Cristina Eisenberg is an ecologist and the Lead Scientist at Earthwatch, USA. Her ecological research focuses on wolves and fire in Rocky Mountain ecosystems. She has a master’s degree in conservation biology from Prescott College, and a PhD in Forestry and Wildlife from Oregon State University. Cristina is a Smithsonian Research Associate, a Boone and Crockett Club professional member, and Black Earth Institute Scholar/ Advisor. Her books include The Wolf’s Tooth and The Carnivore Way. She is currently writing a book titled, Taking the Heat: Wildlife, Food Webs and Extinction in a Warming World. For two decades she lived with her family in a remote, wild corner of Montana. She currently lives in Concord, Massachusetts, near Walden Pond.
Mary Minette is Director of Environmental Education and Advocacy for the Evangelical Lutheran Church in America Washington Office. She is also the North American representative to the Climate Change Advisory Group for the ACT Alliance and president of the board of Creation Justice Ministries (formerly the National Council of Churches eco-justice program). Mary has also served in senior positions with a number of secular environmental organizations, including the Earth Day Network, the League of Conservation Voters, and the National Audubon Society’s endangered species and trade and environment programs. She is a graduate of Stanford University and the University of California, Los Angeles School of Law.
Joe Roman is a conservation biologist and researcher at the Gund Institute for Ecological Economics at the University of Vermont and a Hardy Visiting Fellow at Harvard University. His research, focusing on endangered species conservation and marine ecology, has appeared in Science, Proceedings of the National Academy of Science, Trends in Ecology and Evolution, and many other journals.

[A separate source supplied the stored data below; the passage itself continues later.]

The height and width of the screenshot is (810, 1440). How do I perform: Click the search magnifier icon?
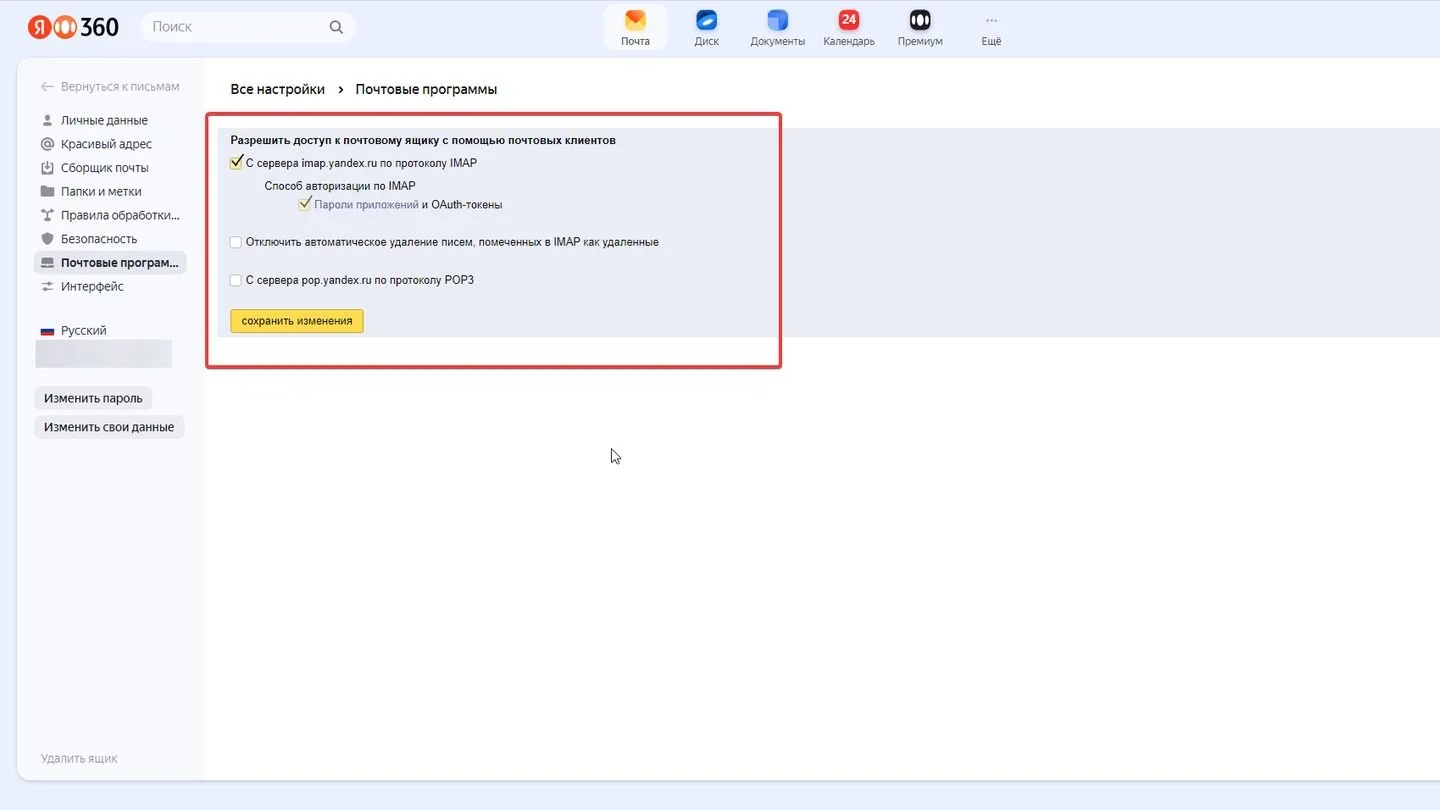click(336, 27)
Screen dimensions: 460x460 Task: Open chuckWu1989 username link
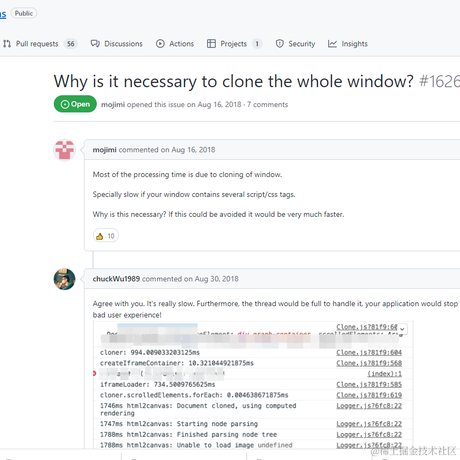116,279
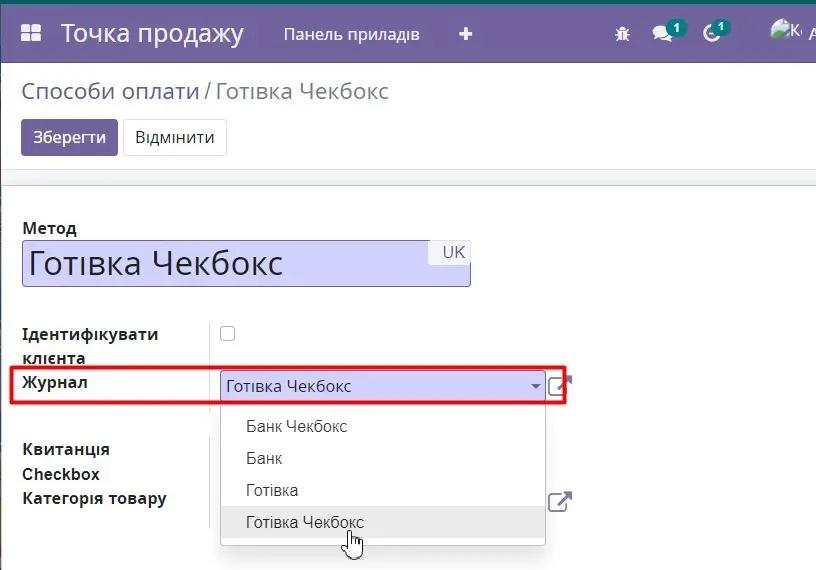Enable the Ідентифікувати клієнта checkbox
Screen dimensions: 816x570
point(228,334)
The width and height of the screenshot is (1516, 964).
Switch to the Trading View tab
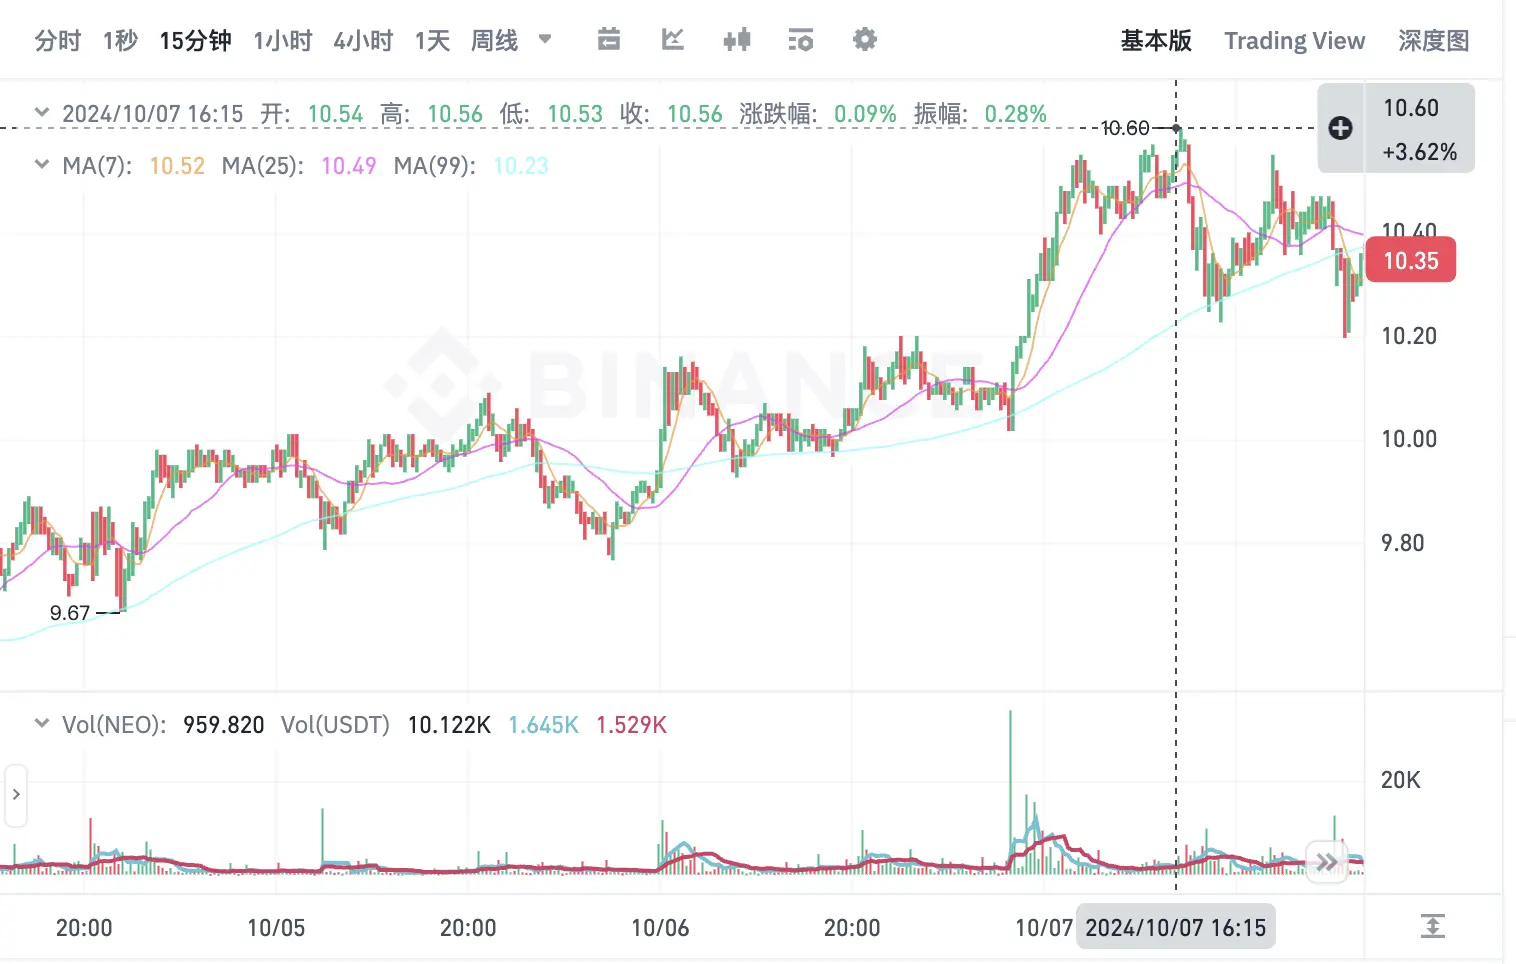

Joe has received a Fulbright Fellowship in Brazil to research invertebrate conservation, a McCurdy Fellowship at the Duke University Marine Lab to examine the ecological role of whales in the oceans, and a AAAS Science and Technology Policy Fellowship to study the influence of biodiversity on human well-being.

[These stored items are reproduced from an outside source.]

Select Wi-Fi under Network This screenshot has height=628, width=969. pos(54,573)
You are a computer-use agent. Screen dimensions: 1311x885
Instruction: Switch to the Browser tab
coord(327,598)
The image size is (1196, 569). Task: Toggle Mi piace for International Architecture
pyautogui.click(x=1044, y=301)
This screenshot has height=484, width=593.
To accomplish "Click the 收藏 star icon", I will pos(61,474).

Maggie, the Peregrine Falcon hatched in the spring of 2014 – atop a building in downtown Richmond, VA that was on the Richmond Falcon Cam. Two days after fledging from her nest, the young falcon crashed into a building, severely damaging her left eye and fracturing the tip of her beak. Veterinarians at the Wildlife Center of Virginia treated Maggie’s eye with medication for several weeks, but about a month after admission, the veterinary team had to surgically remove the damaged eye. With only one eye, Maggie cannot see well enough to be released back into the wild. She currently serves as an education animal at the Wildlife Center.